WHAT THE TASK ASKS: Produce an exact copy of the first line of the data below and each line after it, please, up to and including the one with "The width and height of the screenshot is (768, 768).".

Top of DATA TO USE

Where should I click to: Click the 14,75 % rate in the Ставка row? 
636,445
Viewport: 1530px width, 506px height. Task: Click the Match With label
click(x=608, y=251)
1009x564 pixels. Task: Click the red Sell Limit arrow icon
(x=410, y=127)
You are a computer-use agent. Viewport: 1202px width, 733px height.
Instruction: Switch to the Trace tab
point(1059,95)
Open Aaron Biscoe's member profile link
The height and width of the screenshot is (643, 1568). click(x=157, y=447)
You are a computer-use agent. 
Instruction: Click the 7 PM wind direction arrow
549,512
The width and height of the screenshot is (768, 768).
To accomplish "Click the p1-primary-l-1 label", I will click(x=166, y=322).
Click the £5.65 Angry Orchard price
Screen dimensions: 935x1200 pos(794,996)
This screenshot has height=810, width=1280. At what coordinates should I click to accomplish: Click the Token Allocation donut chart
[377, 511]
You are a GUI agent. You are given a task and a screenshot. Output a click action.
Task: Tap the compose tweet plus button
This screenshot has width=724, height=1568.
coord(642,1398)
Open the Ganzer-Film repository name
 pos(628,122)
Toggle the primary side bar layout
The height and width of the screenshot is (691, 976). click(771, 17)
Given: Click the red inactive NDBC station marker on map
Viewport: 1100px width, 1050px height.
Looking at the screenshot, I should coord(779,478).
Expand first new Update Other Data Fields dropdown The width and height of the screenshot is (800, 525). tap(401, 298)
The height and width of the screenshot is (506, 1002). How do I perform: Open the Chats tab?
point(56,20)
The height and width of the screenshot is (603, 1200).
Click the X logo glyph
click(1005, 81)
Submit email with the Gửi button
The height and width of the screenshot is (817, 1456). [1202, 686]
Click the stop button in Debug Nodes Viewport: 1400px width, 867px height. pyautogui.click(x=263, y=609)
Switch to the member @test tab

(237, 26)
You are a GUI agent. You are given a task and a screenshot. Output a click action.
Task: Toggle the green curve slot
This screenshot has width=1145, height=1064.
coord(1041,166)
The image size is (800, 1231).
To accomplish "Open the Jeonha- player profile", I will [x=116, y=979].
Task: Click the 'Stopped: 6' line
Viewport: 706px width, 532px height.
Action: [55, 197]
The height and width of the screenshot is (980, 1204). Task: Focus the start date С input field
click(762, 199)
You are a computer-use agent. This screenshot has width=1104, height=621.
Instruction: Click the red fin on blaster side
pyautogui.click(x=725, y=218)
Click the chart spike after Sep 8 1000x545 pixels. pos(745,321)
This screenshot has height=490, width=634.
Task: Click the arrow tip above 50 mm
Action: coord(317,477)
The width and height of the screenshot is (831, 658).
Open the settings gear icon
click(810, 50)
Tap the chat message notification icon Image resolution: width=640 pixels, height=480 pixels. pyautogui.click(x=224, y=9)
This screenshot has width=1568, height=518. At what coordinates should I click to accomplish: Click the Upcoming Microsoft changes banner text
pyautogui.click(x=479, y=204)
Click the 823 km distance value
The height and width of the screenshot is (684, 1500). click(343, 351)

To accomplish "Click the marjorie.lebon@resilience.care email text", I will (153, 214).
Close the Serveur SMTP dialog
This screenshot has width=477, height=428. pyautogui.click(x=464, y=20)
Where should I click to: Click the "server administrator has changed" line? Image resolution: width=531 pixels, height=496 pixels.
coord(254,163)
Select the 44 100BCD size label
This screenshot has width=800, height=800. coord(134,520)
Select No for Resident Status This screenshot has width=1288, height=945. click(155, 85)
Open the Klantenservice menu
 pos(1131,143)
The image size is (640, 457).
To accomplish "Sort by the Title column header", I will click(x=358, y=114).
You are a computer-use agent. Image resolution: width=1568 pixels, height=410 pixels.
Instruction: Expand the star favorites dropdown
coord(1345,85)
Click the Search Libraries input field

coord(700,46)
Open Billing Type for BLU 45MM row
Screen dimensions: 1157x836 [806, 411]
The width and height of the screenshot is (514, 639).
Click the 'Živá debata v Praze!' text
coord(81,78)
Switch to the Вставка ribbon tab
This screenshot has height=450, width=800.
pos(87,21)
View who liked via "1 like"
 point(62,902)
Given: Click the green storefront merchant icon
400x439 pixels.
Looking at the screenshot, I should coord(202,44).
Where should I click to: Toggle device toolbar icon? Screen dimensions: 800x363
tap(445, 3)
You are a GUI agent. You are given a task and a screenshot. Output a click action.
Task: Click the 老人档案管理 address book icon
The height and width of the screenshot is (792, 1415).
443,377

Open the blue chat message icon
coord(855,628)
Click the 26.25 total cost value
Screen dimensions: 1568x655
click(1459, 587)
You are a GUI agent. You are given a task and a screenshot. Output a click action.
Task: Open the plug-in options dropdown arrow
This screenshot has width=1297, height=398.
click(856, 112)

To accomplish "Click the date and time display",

Bottom of DATA TO USE

WRITTEN SOLUTION:
Where should I click to: Click the 14,75 % rate in the Ставка row? 
636,445
Viewport: 1530px width, 506px height. Task: Click the Match With label
click(x=608, y=251)
1009x564 pixels. Task: Click the red Sell Limit arrow icon
(x=410, y=127)
You are a computer-use agent. Viewport: 1202px width, 733px height.
Instruction: Switch to the Trace tab
point(1059,95)
Open Aaron Biscoe's member profile link
The height and width of the screenshot is (643, 1568). click(x=157, y=447)
You are a computer-use agent. 
Instruction: Click the 7 PM wind direction arrow
549,512
The width and height of the screenshot is (768, 768).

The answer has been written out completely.